During the early 1950s, Gill played with several of Dublin's leading bands in venues such as the Olympia Theatre and the Gresham Hotel. In 1954, he formed his own band and within two years they were established as the resident dance band at the Shelbourne Hotel. Among the musicians who played in the Earl Gill Band during the 1950s was saxophonist Sonny Knowles who later found fame in Ireland as a cabaret singer. In 1959, Gill and his band were hired to back singer Ruby Murray on her tour of North America.

==Showband years==
In 1965, Gill and his colleagues were signed up as the house band on a new Telefís Éireann country music show called Hoedown. Fronted by their new lead singer, Sean Dunphy, the band changed their name to the Hoedowners. A year later their single "Wonderful world of my dreams" reached number five in the Irish charts. The band achieved a further thirteen Top 20 hits between 1966 and 1973, becoming one of Ireland's most successful showbands. While most of their recordings highlighted Dunphy's singing voice, Earl Gill's trumpet took the lead on the instrumental single, "Sunset" (an arrangement of Offenbach's "Barcarolle"), released in 1967. "Sunset" failed to make the top twenty but Gill had greater success with his next solo recording, which he also produced. Wearing
a false beard, shabby clothes and Wellington boots, he adopted the persona of "Tim Pat", a down-at-heel farmer who appeared on The Late Late Show to perform his new single, "The Poor Poor Farmer". The marketing ploy worked and the record rose to number three in the Irish Charts in February 1971.

==Later years==
Following the disbandment of The Hoedowners in 1973, Gill continued to play a prominent role on the Irish music scene. He was one of a number of Irish jazz musicians, including Louis Stewart and Noel Kelehan, who performed together on an ad hoc basis at events such as the Cork Jazz Festival. Gill managed a number of pop groups, including folk rock act, Spud. He also produced recordings by The Dubliners. In the late-1970s and 1980s he was the musical director of several significant shows, including the Cavan International Song Contest, and Noel Pearson's production of Gilbert & Sullivan's H.M.S. Pinafore.

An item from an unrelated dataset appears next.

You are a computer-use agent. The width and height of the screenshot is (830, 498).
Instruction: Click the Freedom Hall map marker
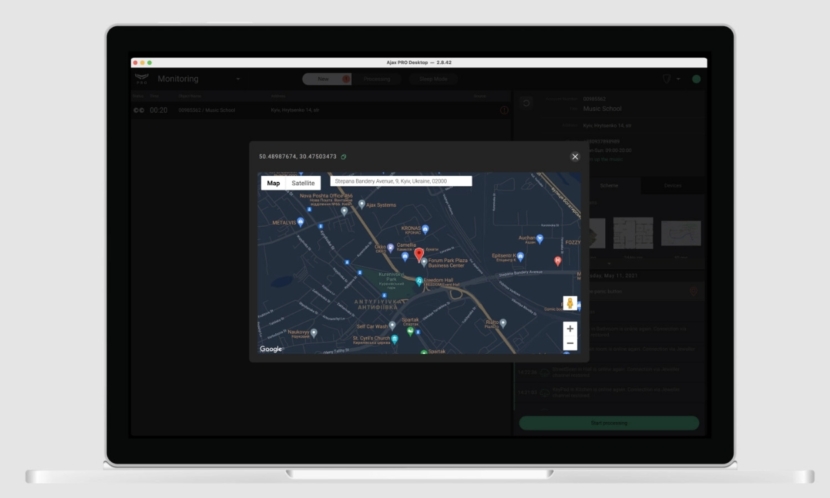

In 1990, Gill released his first solo album, Enchantment, on which he played a selection of traditional Irish melodies and popular show tunes. He continued to perform live throughout Ireland until his retirement in 2012.

==Personal life==
Earl Gill died in hospital aged eighty-one and is buried in Shanganagh Cemetery. He was married to Deirdre Kenny who predeceased him. They had three children: Derek, Earl junior, and Susan. In March 1995 Gill married his second wife, Mavis Ascott, and they had a son named Robin.